Una cosa, calcisticamente parlando, invidio all'autore: i circa 10 anni anagrafici in più di me, che gli hanno consentito di vedere un calcio, e un tifo, che probabilmente non torneranno più, quelli a cavallo tra fine '80 e inizio '90. Anche se forse è una prospettiva falsata, e si tende a mitizzare il passato, specie quando non lo si è conosciuto. Ma questa sensazione non me la leva nessuno, anche rivedendo vecchi filmati sembra un calcio più autentico, più epico, più immaginifico.

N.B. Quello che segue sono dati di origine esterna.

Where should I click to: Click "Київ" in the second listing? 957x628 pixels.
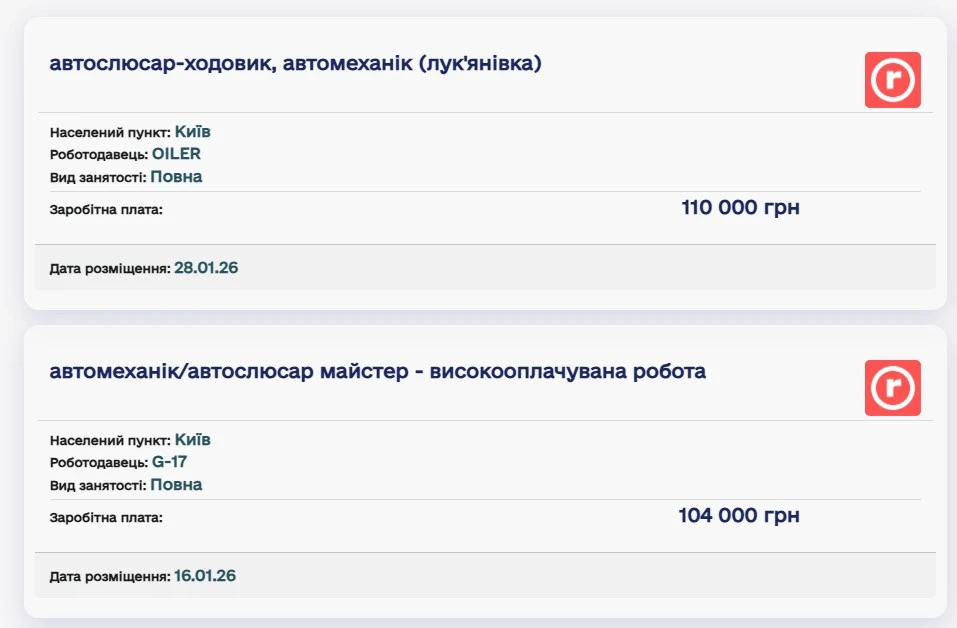click(x=191, y=439)
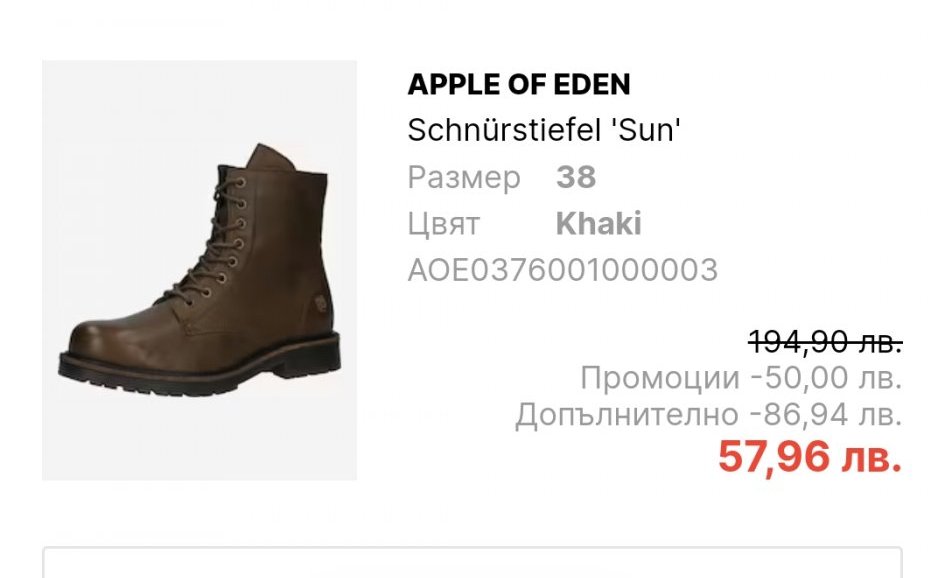The image size is (944, 578).
Task: Click the APPLE OF EDEN brand name
Action: pyautogui.click(x=519, y=84)
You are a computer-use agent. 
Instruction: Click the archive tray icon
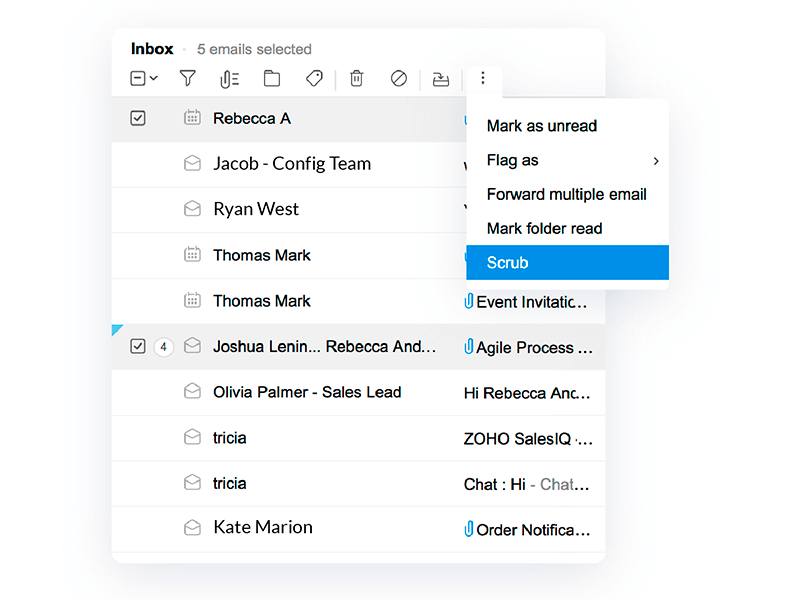point(440,78)
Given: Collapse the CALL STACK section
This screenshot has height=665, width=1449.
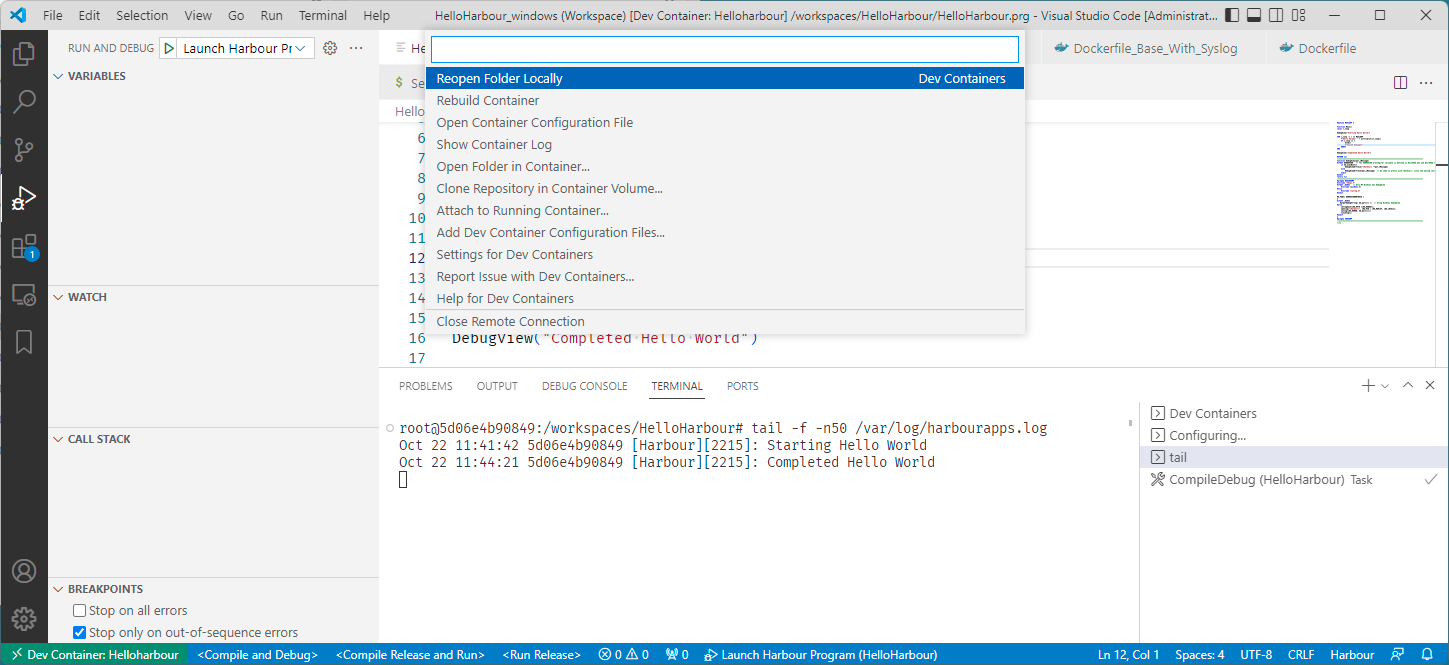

Chissà se è vero, in ogni caso il libro aiuta a confermare questa percezione.
Che dire in conclusione? Innanzitutto leggetelo (si trova nelle migliori, o peggiori, librerie o infoshop, ambito ultras-antagonista). E poi, cerchiamo di resistere, se non collettivamente almeno in un angoletto del nostro intimo, a un calcio moderno che sradica proprio il mondo dipinto da Francesco, quello fatto di fantasia, appartenenza, militanza, fede incrollabile.
P.S. Un ringraziamento personale all'autore per avermi svelato il fatto che non ero l'unico bambino al mondo che giocava a subbuteo da solo, impersonando entrambe le squadre e facendo anche la radiocronaca, basando i tornei su quelli scritti negli almanacchi. Avevo derubricato il tutto alla voce “autismo” preparandomi un giorno o l'altro a rendermi conto di essere diventato un serial killer. Forse allora non era così grave.